Data listing >>
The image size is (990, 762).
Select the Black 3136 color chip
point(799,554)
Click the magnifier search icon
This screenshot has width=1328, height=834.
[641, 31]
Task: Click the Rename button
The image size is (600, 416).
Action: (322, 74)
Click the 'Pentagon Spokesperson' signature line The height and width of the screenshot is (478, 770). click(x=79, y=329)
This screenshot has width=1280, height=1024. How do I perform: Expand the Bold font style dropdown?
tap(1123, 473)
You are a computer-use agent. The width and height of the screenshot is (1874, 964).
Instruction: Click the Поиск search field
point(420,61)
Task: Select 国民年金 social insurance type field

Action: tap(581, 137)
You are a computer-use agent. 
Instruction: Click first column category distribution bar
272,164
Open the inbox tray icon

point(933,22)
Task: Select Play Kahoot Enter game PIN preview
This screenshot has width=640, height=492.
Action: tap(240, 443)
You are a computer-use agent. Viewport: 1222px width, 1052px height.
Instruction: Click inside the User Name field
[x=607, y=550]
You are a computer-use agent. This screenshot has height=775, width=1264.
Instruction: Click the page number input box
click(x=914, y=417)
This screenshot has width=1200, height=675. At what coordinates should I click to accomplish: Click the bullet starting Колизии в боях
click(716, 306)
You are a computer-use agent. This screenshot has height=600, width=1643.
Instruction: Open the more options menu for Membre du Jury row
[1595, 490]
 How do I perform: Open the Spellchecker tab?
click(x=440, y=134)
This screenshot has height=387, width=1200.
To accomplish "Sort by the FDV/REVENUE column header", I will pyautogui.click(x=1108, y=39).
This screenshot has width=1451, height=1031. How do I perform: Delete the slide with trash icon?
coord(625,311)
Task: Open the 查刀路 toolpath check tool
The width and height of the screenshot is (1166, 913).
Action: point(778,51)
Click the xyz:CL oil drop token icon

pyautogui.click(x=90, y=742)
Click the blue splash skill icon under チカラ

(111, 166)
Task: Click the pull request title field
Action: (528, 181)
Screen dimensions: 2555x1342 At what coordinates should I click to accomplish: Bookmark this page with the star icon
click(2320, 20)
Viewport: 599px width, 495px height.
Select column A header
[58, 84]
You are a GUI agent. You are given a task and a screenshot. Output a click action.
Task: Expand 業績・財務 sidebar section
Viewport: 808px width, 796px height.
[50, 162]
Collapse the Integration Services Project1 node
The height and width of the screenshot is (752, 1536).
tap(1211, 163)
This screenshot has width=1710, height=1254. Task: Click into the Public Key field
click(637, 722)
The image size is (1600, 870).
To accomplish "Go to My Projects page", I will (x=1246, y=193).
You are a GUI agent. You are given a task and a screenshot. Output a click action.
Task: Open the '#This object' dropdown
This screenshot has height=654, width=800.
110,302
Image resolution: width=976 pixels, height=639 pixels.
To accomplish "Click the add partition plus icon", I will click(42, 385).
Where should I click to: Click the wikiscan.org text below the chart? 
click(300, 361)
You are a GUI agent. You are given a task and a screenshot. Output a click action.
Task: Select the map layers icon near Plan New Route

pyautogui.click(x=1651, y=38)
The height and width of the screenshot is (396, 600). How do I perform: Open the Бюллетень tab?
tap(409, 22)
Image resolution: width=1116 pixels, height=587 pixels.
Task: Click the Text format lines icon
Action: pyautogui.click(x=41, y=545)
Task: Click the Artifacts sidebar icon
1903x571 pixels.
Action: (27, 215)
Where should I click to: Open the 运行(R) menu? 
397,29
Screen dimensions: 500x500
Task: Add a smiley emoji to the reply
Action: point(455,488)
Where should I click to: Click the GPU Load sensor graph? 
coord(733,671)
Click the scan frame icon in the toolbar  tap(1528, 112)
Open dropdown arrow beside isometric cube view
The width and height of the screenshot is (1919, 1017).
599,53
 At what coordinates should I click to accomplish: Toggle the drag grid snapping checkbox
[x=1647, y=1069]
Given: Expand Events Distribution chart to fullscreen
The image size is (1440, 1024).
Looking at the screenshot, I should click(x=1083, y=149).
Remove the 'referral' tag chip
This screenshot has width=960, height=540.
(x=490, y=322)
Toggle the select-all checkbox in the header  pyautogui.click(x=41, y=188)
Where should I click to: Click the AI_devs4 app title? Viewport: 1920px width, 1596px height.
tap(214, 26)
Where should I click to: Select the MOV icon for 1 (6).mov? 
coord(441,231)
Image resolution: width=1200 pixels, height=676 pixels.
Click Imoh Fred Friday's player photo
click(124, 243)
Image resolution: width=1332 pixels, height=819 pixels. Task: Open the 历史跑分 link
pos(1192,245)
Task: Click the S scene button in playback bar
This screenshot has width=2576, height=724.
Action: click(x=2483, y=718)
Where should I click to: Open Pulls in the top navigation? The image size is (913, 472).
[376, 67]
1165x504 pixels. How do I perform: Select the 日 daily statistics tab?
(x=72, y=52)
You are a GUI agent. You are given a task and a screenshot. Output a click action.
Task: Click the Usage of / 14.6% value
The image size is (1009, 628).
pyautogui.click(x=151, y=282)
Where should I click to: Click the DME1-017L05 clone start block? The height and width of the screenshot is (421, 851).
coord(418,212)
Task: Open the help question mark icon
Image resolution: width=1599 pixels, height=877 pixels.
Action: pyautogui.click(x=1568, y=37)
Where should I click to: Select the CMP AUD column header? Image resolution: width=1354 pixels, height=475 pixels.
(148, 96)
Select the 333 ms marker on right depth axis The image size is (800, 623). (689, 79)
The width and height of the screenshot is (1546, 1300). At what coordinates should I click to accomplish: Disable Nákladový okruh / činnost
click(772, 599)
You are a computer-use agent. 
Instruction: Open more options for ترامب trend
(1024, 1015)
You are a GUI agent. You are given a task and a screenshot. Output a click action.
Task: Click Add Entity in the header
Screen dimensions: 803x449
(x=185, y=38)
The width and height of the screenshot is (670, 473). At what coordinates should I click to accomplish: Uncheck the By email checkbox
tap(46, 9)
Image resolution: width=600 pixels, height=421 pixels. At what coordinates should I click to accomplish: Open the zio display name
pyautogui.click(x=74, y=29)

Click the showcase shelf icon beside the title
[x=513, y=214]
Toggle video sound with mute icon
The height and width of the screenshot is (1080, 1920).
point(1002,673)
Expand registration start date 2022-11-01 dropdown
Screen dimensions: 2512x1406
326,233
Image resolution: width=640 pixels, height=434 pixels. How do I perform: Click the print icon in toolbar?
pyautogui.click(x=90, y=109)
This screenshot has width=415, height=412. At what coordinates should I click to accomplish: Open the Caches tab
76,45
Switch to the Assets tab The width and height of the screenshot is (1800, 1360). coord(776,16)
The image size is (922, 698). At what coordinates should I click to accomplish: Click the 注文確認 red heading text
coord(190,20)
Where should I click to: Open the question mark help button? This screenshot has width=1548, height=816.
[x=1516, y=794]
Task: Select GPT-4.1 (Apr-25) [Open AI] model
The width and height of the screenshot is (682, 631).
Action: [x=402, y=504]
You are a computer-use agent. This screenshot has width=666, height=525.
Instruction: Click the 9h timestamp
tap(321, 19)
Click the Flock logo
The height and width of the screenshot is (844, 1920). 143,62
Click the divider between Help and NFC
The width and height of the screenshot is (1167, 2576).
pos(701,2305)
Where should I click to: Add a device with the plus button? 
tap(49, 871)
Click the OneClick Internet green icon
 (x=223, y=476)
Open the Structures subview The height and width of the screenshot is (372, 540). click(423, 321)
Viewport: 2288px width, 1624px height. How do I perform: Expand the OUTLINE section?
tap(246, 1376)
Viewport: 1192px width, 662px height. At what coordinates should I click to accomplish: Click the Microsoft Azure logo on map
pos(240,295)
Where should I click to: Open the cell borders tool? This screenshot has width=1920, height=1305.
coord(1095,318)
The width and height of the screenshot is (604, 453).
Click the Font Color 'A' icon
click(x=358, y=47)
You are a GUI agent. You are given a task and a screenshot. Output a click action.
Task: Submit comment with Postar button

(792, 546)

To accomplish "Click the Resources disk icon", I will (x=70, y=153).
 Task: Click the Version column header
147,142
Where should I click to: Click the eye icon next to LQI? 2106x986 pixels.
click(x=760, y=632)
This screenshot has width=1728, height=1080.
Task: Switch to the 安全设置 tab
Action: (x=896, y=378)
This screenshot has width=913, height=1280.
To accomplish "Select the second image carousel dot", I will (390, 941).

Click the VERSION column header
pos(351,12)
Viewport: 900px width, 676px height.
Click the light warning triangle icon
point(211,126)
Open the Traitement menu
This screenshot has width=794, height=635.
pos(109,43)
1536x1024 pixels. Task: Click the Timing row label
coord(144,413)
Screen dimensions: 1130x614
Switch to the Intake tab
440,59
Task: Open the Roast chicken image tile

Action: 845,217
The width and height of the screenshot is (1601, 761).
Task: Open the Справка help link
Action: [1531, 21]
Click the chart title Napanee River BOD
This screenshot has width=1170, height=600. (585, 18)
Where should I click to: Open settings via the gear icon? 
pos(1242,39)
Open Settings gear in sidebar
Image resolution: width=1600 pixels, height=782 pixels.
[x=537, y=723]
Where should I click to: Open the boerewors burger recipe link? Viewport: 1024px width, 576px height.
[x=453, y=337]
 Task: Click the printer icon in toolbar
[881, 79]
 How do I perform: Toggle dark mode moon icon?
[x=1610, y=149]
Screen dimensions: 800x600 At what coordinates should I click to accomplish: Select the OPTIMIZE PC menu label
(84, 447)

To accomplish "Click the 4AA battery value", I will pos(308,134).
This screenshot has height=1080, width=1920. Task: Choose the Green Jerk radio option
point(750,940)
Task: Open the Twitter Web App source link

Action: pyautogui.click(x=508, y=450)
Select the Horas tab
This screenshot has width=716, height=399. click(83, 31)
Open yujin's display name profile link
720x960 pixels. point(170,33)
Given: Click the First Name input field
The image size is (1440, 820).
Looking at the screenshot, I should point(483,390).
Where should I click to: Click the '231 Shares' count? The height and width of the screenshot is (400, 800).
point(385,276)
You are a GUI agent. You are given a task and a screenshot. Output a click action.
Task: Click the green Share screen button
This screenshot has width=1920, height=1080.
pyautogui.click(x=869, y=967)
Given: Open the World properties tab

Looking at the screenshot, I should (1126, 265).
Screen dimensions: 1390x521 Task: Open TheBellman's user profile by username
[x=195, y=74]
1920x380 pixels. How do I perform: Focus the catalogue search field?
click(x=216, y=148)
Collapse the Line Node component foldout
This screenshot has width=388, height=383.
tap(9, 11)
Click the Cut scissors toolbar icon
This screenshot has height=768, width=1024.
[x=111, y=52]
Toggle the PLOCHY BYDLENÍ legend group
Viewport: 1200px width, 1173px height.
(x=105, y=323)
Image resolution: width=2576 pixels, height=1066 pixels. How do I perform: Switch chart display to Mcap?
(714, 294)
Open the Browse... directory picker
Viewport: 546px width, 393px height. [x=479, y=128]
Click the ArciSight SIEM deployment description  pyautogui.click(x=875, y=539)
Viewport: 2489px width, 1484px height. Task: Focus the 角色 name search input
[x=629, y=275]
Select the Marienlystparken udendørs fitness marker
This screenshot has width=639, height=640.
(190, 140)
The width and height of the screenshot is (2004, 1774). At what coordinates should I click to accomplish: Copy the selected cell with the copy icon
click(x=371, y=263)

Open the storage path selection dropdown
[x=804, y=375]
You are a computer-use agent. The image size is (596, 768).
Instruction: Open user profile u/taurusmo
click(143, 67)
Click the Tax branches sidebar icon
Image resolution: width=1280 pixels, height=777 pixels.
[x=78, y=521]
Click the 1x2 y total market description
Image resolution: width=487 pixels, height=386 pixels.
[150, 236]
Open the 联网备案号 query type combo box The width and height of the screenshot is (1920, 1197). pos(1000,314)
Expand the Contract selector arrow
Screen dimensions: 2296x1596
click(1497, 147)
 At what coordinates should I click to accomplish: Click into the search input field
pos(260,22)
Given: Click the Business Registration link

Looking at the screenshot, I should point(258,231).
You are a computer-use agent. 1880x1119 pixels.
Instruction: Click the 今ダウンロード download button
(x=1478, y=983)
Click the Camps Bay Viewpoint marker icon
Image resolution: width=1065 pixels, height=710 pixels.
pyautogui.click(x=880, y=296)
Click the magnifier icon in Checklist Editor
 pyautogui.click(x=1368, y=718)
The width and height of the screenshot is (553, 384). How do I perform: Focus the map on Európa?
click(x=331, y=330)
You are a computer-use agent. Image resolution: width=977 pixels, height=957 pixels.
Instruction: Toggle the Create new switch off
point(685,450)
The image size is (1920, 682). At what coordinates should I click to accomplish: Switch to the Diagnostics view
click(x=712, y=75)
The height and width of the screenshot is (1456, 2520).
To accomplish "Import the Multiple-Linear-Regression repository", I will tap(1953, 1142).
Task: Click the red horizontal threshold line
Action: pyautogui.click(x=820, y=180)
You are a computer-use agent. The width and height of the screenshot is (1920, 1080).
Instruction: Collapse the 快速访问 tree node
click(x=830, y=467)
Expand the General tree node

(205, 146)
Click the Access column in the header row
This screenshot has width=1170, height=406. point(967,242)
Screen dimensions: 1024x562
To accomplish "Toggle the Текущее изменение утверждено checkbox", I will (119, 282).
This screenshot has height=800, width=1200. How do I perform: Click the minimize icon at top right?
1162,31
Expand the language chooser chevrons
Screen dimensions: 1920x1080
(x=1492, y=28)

Given exercise >>
Reproduce the data verbatim, starting at the line containing "Click the magnifier search icon" and ending at the line containing "will pyautogui.click(x=1108, y=39).", both lines included.

Task output >>
Click the magnifier search icon
This screenshot has width=1328, height=834.
[641, 31]
Task: Click the Rename button
The image size is (600, 416).
Action: (322, 74)
Click the 'Pentagon Spokesperson' signature line The height and width of the screenshot is (478, 770). click(x=79, y=329)
This screenshot has width=1280, height=1024. How do I perform: Expand the Bold font style dropdown?
tap(1123, 473)
You are a computer-use agent. The width and height of the screenshot is (1874, 964).
Instruction: Click the Поиск search field
point(420,61)
Task: Select 国民年金 social insurance type field

Action: tap(581, 137)
You are a computer-use agent. 
Instruction: Click first column category distribution bar
272,164
Open the inbox tray icon

point(933,22)
Task: Select Play Kahoot Enter game PIN preview
This screenshot has width=640, height=492.
Action: tap(240, 443)
You are a computer-use agent. Viewport: 1222px width, 1052px height.
Instruction: Click inside the User Name field
[x=607, y=550]
You are a computer-use agent. This screenshot has height=775, width=1264.
Instruction: Click the page number input box
click(x=914, y=417)
This screenshot has width=1200, height=675. At what coordinates should I click to accomplish: Click the bullet starting Колизии в боях
click(716, 306)
You are a computer-use agent. This screenshot has height=600, width=1643.
Instruction: Open the more options menu for Membre du Jury row
[1595, 490]
 How do I perform: Open the Spellchecker tab?
click(x=440, y=134)
This screenshot has height=387, width=1200.
To accomplish "Sort by the FDV/REVENUE column header", I will pyautogui.click(x=1108, y=39).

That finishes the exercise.